◆ **TASK INSTRUCTIONS**
Return the data that follows exactly. Include every line.

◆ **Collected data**
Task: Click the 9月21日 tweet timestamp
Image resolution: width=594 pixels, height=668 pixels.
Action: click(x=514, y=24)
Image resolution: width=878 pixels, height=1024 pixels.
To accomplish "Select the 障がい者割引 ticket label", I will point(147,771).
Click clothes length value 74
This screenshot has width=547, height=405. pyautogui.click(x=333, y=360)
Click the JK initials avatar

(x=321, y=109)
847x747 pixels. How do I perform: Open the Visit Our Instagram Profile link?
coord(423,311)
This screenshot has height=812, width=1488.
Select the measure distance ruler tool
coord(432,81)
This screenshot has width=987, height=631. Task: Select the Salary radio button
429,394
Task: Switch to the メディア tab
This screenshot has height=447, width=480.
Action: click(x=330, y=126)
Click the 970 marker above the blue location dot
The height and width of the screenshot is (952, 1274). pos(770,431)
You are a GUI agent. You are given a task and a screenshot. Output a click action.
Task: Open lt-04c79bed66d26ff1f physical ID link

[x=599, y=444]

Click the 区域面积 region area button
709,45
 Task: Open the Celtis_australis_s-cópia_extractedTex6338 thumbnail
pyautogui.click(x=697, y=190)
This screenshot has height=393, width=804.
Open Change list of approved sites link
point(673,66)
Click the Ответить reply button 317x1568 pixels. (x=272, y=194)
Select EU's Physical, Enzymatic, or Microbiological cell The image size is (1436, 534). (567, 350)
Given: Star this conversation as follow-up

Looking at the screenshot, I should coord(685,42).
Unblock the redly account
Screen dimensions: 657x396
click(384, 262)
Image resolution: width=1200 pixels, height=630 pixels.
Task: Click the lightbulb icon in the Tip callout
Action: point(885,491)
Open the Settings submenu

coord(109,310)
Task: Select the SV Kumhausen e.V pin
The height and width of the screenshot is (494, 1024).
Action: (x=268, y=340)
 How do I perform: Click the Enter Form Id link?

◆ **ANSWER TO THIS PROBLEM**
Task: Click the 9月21日 tweet timestamp
Image resolution: width=594 pixels, height=668 pixels.
Action: click(x=514, y=24)
Image resolution: width=878 pixels, height=1024 pixels.
To accomplish "Select the 障がい者割引 ticket label", I will point(147,771).
Click clothes length value 74
This screenshot has width=547, height=405. pyautogui.click(x=333, y=360)
Click the JK initials avatar

(x=321, y=109)
847x747 pixels. How do I perform: Open the Visit Our Instagram Profile link?
coord(423,311)
This screenshot has height=812, width=1488.
Select the measure distance ruler tool
coord(432,81)
This screenshot has width=987, height=631. Task: Select the Salary radio button
429,394
Task: Switch to the メディア tab
This screenshot has height=447, width=480.
Action: click(x=330, y=126)
Click the 970 marker above the blue location dot
The height and width of the screenshot is (952, 1274). pos(770,431)
You are a GUI agent. You are given a task and a screenshot. Output a click action.
Task: Open lt-04c79bed66d26ff1f physical ID link

[x=599, y=444]

Click the 区域面积 region area button
709,45
 Task: Open the Celtis_australis_s-cópia_extractedTex6338 thumbnail
pyautogui.click(x=697, y=190)
This screenshot has height=393, width=804.
Open Change list of approved sites link
point(673,66)
Click the Ответить reply button 317x1568 pixels. (x=272, y=194)
Select EU's Physical, Enzymatic, or Microbiological cell The image size is (1436, 534). (567, 350)
Given: Star this conversation as follow-up

Looking at the screenshot, I should coord(685,42).
Unblock the redly account
Screen dimensions: 657x396
click(384, 262)
Image resolution: width=1200 pixels, height=630 pixels.
Task: Click the lightbulb icon in the Tip callout
Action: point(885,491)
Open the Settings submenu

coord(109,310)
Task: Select the SV Kumhausen e.V pin
The height and width of the screenshot is (494, 1024).
Action: (x=268, y=340)
 How do I perform: Click the Enter Form Id link?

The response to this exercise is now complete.